Непрядов не без гордости сознавал, что ему поручено командовать самой скоростной в мире лодкой. Её главное предназначение заключалось в активной противолодочной борьбе – в том, чтобы искать, обнаруживать и, в случае необходимости, уничтожать вражеские подводные корабли. Её смертоносные зубы состояли из самонаводящихся торпед, крылатых ракет и специальных ракето-торпед с ядерными боеголовками. Сложнейшие электронные системы позволяли с тройной степенью надёжности полностью автоматизировать управление кораблём. Этой лодкой, по сути дела, можно было бы управлять, не выходя из центрального отсека. По всем характеристикам это был подводный корабль грядущего ХХ1 века, поспешившим заявить о себе в уходящем двадцатом столетии. Поначалу, правда, у Непрядова не совсем укладывалось в голове, что на вверенной ему лодке не будет ни одного матроса. Весь экипаж полностью состоял из одних офицеров. Исключение составлял разве что корабельный кок, имевший звание мичмана. Впрочем, начинка прочного корпуса была настолько мудрёной, что без инженерного диплома здесь просто нечего было делать. Но ведь и сам Егор сподобился чести командовать таким чудо-кораблём во многом благодаря тому, что после академии умудрился-таки защитить кандидатскую диссертацию. При его назначении на командирскую должность и это, надо полагать, сыграло свою роль.

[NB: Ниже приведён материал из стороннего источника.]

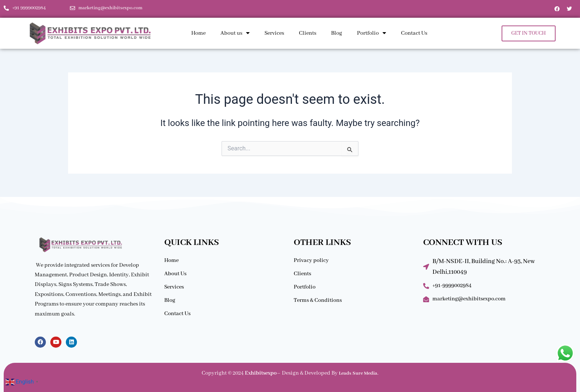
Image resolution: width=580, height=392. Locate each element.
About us (235, 33)
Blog (337, 33)
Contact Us (414, 33)
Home (198, 33)
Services (274, 33)
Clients (307, 33)
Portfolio (371, 33)
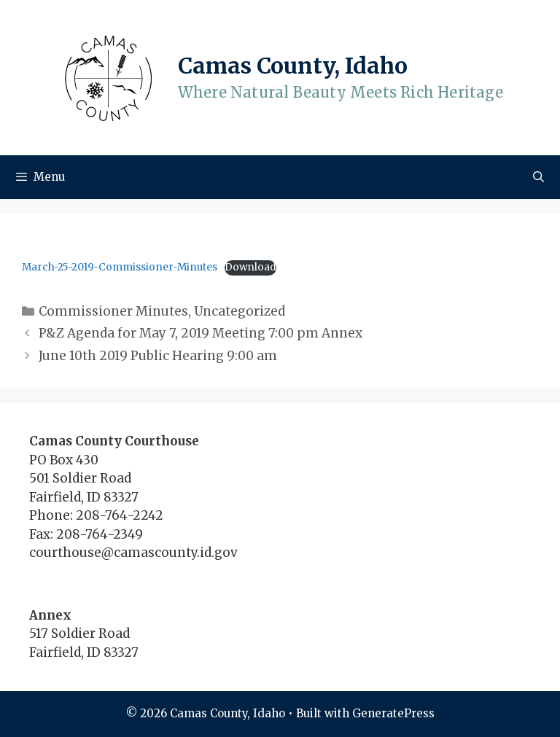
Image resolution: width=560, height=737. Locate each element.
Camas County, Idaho (292, 66)
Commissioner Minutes (113, 311)
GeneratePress (393, 713)
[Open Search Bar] (538, 177)
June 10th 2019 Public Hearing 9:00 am (158, 356)
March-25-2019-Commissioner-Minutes (120, 267)
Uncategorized (239, 311)
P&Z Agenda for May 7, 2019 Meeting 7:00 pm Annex (201, 333)
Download (250, 267)
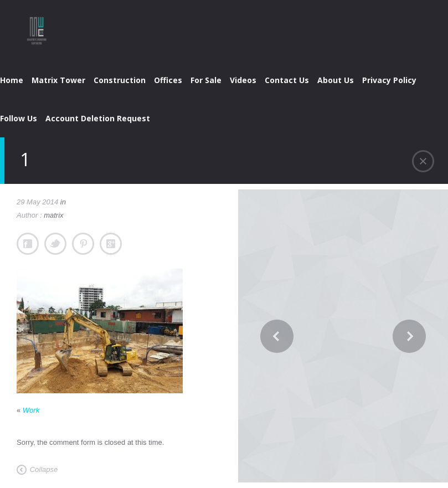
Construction (120, 80)
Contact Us (287, 80)
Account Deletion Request (97, 118)
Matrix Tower (58, 80)
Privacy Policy (389, 80)
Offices (168, 80)
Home (12, 80)
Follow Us (18, 118)
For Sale (206, 80)
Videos (243, 80)
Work (31, 410)
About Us (336, 80)
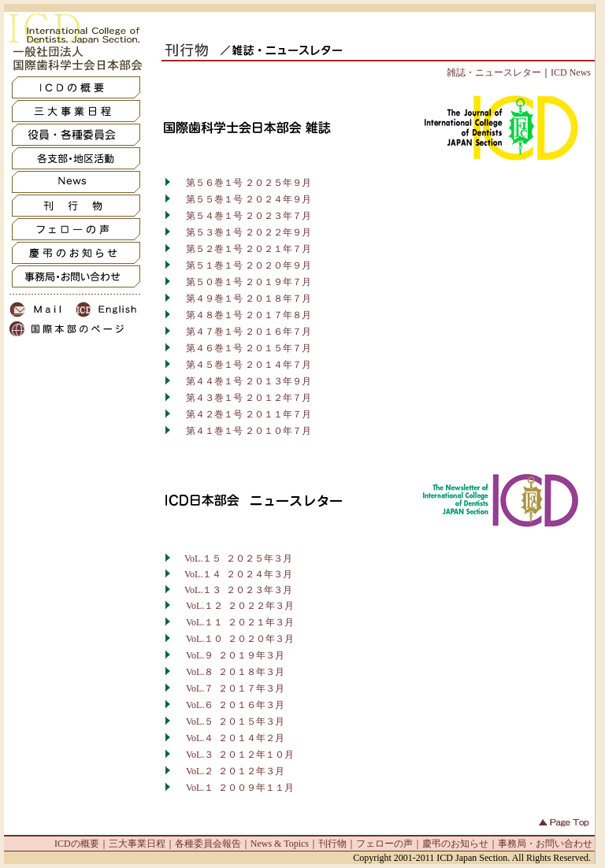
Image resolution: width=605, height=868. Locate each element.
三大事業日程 (137, 844)
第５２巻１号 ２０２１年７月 (243, 249)
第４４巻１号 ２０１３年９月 (243, 381)
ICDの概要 (76, 844)
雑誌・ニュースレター (494, 72)
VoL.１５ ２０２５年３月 (233, 558)
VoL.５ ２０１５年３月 (235, 721)
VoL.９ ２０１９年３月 (235, 655)
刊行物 (332, 844)
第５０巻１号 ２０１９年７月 (243, 282)
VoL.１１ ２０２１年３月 (239, 622)
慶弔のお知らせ (455, 844)
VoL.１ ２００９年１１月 (234, 788)
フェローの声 (384, 844)
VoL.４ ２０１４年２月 (235, 738)
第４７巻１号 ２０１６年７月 (243, 332)
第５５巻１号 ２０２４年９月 (243, 199)
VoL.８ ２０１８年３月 (235, 672)
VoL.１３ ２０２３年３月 (238, 590)
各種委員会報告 (208, 844)
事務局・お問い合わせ (545, 844)
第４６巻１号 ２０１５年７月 (243, 348)
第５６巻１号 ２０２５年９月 (243, 183)
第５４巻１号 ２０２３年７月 (243, 216)
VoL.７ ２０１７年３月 (235, 688)
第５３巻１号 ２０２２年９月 (243, 232)
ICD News (570, 72)
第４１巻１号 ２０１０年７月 (243, 431)
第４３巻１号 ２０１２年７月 (243, 398)
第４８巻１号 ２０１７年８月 (243, 315)
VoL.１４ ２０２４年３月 (238, 574)
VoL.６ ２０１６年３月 (235, 705)
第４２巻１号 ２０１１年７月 (243, 414)
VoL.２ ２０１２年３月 (235, 771)
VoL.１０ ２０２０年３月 (239, 639)
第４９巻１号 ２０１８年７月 (243, 299)
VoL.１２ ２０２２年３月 (239, 606)
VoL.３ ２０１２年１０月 (239, 755)
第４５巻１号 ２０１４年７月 (243, 365)
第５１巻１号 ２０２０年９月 (243, 265)
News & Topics (280, 844)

А кандидатура Непрядова утверждалась в самых верхах партийного аппарата и государственной власти – столь большое значение придавалось тем задачам, которые предстояло решать уникальной субмарине в просторах мирового океана. Словом, вместе с большими возможностями на его плечи взвалилась и соответствующая по весу ответственность. Но при этом оказывалось и полное доверие. Егор почувствовал себя как бы в ином измерении времени, когда собственные часы показывали не столько на прошлое, сколько ориентировали на предстоящее. Он весь был в предчувствии каких-то пока неведомых, но значительных событий, непременным участником которых ему предстояло быть вместе со всем экипажем. Пока же ясно было лишь одно – в перспективе маячили долгие океанские походы для выполнения особо важных заданий командования. Возможно, в ходе их не исключались и некоторые экстремальные ситуации, подобные тем, в которых Непрядову приходилось уже бывать, находя при этом оптимальный выход. Надо полагать, именно это качество Непрядова всё же оценили по достоинству, вверяя ему новейший корабль вместе с элитным экипажем.

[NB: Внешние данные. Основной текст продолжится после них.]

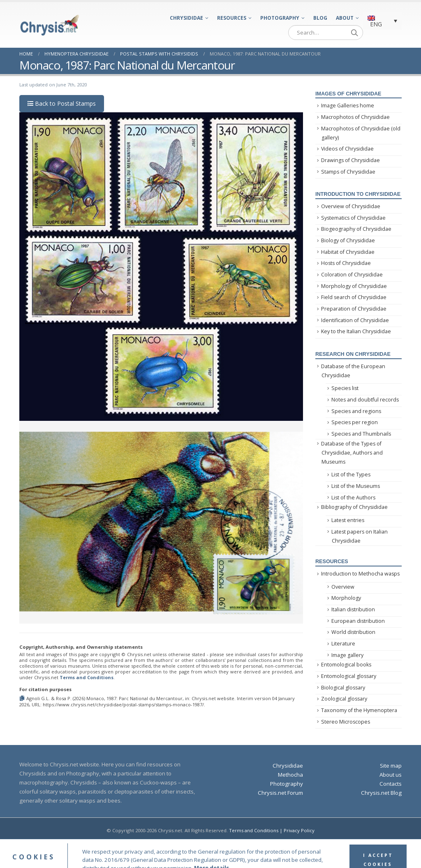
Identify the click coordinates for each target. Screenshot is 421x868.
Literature (343, 643)
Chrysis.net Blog (381, 793)
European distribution (358, 621)
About (345, 18)
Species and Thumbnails (361, 434)
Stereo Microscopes (345, 722)
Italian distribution (353, 609)
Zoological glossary (344, 699)
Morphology (346, 598)
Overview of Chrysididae (351, 206)
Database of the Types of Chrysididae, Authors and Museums (352, 453)
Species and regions (356, 411)
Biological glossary (343, 687)
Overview (343, 587)
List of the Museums (356, 486)
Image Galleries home (347, 105)
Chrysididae (186, 18)
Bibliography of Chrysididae (354, 507)
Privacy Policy (299, 830)
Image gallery (347, 655)
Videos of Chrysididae (347, 149)
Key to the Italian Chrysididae (356, 331)
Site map (391, 766)
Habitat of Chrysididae (348, 252)
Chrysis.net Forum (280, 793)
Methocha (290, 775)
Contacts (391, 784)
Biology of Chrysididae (348, 240)
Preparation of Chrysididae (354, 309)
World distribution (353, 632)
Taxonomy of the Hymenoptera (359, 710)
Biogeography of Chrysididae (356, 229)
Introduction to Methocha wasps (360, 573)
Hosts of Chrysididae (346, 263)
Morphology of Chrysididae (354, 286)
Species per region (354, 422)
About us (391, 775)
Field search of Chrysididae (354, 297)
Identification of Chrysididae (355, 320)
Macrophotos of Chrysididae (355, 117)
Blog (320, 18)
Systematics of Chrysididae (353, 218)
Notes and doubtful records (365, 399)
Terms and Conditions (86, 677)
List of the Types (351, 474)
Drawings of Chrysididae (350, 160)
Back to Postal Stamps (62, 103)
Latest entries (348, 520)
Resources (231, 18)
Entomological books (346, 664)
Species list (345, 388)
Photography (280, 18)
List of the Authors (353, 497)
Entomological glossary (349, 676)
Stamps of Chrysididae (348, 172)
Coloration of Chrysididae (352, 274)
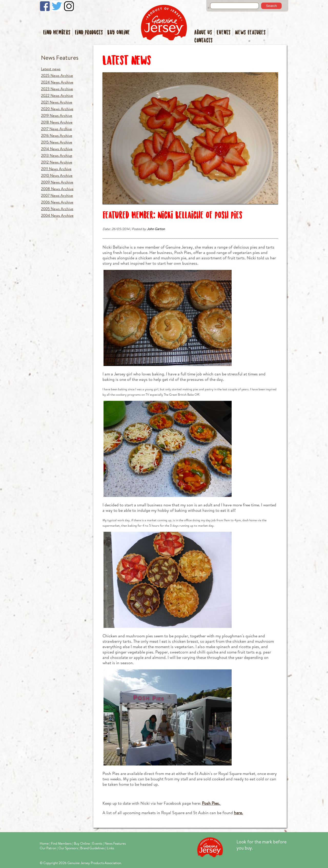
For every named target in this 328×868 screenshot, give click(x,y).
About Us (203, 33)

Едва ли не самой необычной представлялась полученная им привилегия набирать экипаж целиком по своему усмотрению и под собственную ответственность, не считаясь даже ни с чьими советами и пожеланиями. Егор в полной мере воспользовался этим правом, хотя далеко не всем по вкусу пришлась такая его исключительная самостоятельность, спущенная с самого «верха».

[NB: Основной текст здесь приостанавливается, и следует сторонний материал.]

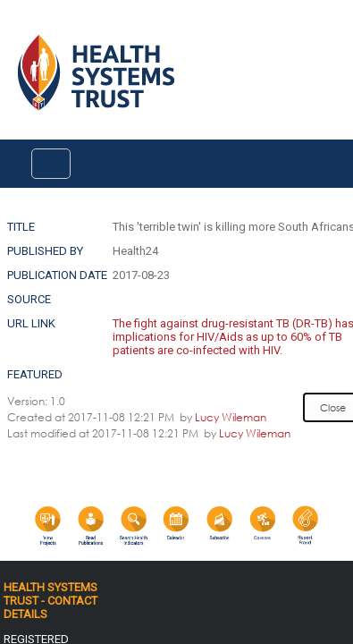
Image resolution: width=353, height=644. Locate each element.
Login (14, 28)
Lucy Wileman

Для начала Непрядов непреклонно заявил, что берёт к себе в старпомы, а по сути вторым сменным командиром, кавторанга Колбенева. И это несмотря на то, что Вадим к тому времени пребывал в опале, поскольку по принципиальным соображениям окончательно разругался с Широбоковым и был выведен за штат. На все доводы, что политработник из Колбенева якобы получился никудышный, следовал не менее веский аргумент, что навигатор и старший помощник он – превосходный. К тому же на столь уникальном корабле, с крайне ограниченной численностью экипажа, никто другой, кроме Колбенева, не мог бы лучше совмещать обязанности старпома и политработника. Предусмотрительным штабным «аристократам» ничего не оставалось, как дать «добро», поскольку никому не хотелось своим несогласием или особым мнением засвечиваться в верхах. А отличавшееся от других мнение Широбокова уже не имело особого значения. Оно рутинно затерялось в каких-то инстанциях.
С остальными членами экипажа было проще. Не составило особого труда перетянуть на свою лодку всех тех, кому сам Егор полностью доверял. Вторым старпомом на лодке стал Обрезков. На борту новой непрядовской субмарины оказались и вечно унылый доктор Целиков, и хитроватый одессит минёр Дымарёв, и неизбывный морской романтик и пушкинист штурман Скиба. Как раз к спуску корабля на воду подоспел механик Теренин, который переучивался в центре специальной подготовки с дизелиста на ядерщика. А радиотехническую службу возглавил старший лейтенант Пётр Хуторнов – тот самый «вундеркинд» с оттопыренными ушами, который, по выражению самого же Непрядова, рождён был гидроакустиком. Как выяснилось, он окончил ВВМУРЭ и успел уже послужить на атомоходах. Хуторнов сам разыскал Непрядова, попросился к нему в команду и по старой доброй памяти, конечно же, был зачислен в штат.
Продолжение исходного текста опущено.